The Occupiers all looked into the camera of the iPhone and told the people watching that the NYPD violated their First Amendment rights; that this is not “what Democracy looks like”—a phrase that had been repeatedly chanted in Zuccotti Park just a few days earlier.

“I’m doing this because sadly, the news media has failed us,” Cordoza said. “We don’t trust them to get our side out there, so we resort to these iPhones; our only way to share our story with the world.”

Cordoza filmed a news anchor standing on the sidewalk of Foley Square. He turned the camera on himself and said, “Well folks, this is what reporting looks like—standing in front of a group of protestors, speculating about ours plans instead of talking to us, asking us questions. See? Our side doesn’t matter.”

Amid the clean air and bright morning sun that enveloped Foley Square, protestors took refuge on the pavement of the park. With nothing but the clothes on their backs, people gathered to regroup, reorganize and comfort one another.

Like troops marching back from battle, the protestors flooded the park. They lied across the marble statues that stand in Foley Square. Tired, hungry and some hurt, they rested.

“Anyone injured?” yelled a man. “Anyone need help?”

Kevin Schulman walked along the perimeter of the park as he shouted into the crowd. “Medic here,” he said. “Anyone need help?”

Schulman is one of four people who is part of the medical team, organized and in charge of Zuccotti Park. The graduate student, hoping one day to be a doctor, has been taking care of injured protestors since September.

“I am part of the 99 percent,” he said, “and when I heard I have a skill that could be of help to these people, I came running.”

The Ohio native said that when the police first started raiding Zuccotti Park, he was not concerned about his personal objects being taken, or even his own health; he was concerned about everyone else: his friends and the people he has been taking care of for the past three months.

“When I first realized what was going on, I reached for my medical kit. I knew from the first few minutes of the raid that I was going to need it.”

Schulman said the first few minutes after the NYPD invaded the park were all a blur to him. He only remembers the sounds of people shouting and blaring sirens.

“I was in the middle of it all, 30 people deep,” Schulman said. “I felt like I was drowning.”

Although the chaos around him was slowly worsening, he remained calm.

“I helped anyone I saw on the floor,” he said. “Helped the people who were rubbing their eyes, and crying from being pepper sprayed.”

Schulman said he did what he could with his makeshift first aid kit, a small cooler with a cross made out of red electrical tape on it.

“The injuries were mostly minor, but there were too many to count,” he said. “A lot of pain for no good reason.”

The protestors then moved their occupation to the corner of 6th and Canal Street at 9 a.m. There they sat on a wall and held up a long, bright yellow banner that read “Occupy Wall St.” Some held signs of that same color that stated, “I will never pay off my debt” and “I will never pay off my college loans.”

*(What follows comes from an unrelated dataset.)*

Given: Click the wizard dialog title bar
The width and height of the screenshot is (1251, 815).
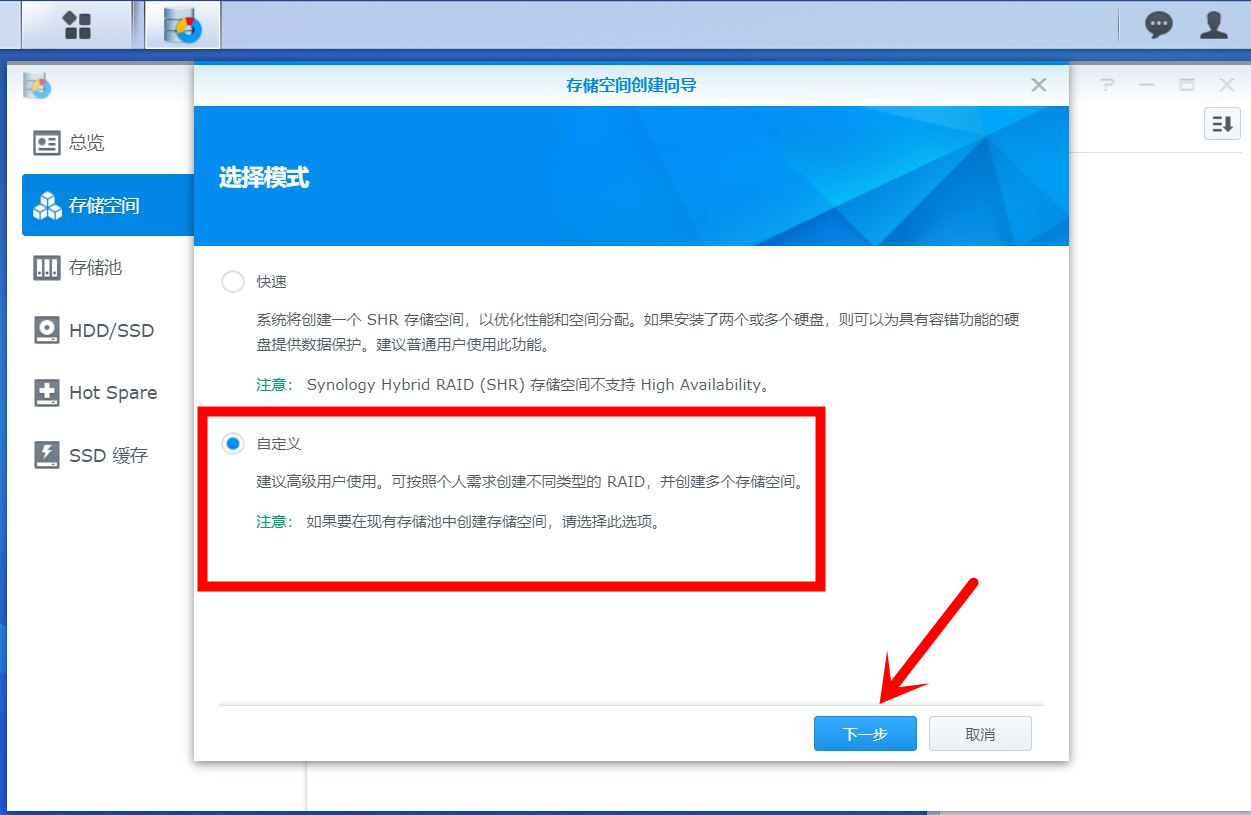Looking at the screenshot, I should click(630, 85).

Spectators crowded the sidewalks in front of and across the street from the protestors. Police officers lined the streets. People began to hand out fliers for the movement’s ‘Day of Action,’ November 17.

The number of police officers grew as time went on. Their uniforms created a sea of navy blue.

For the rest of the day,  the protestors stayed at that corner. Police made more arrests and even started arresting reporters.

The future of Occupy Wall Street is uncertain. Later that Tuesday, a judge ordered that protestors cannot camp out at Zuccotti Park overnight, and sleeping bags and tents are prohibited. Aside from the Day of Action, two days later, when over 200 people were arrested and many were injured, the movement has not progressed.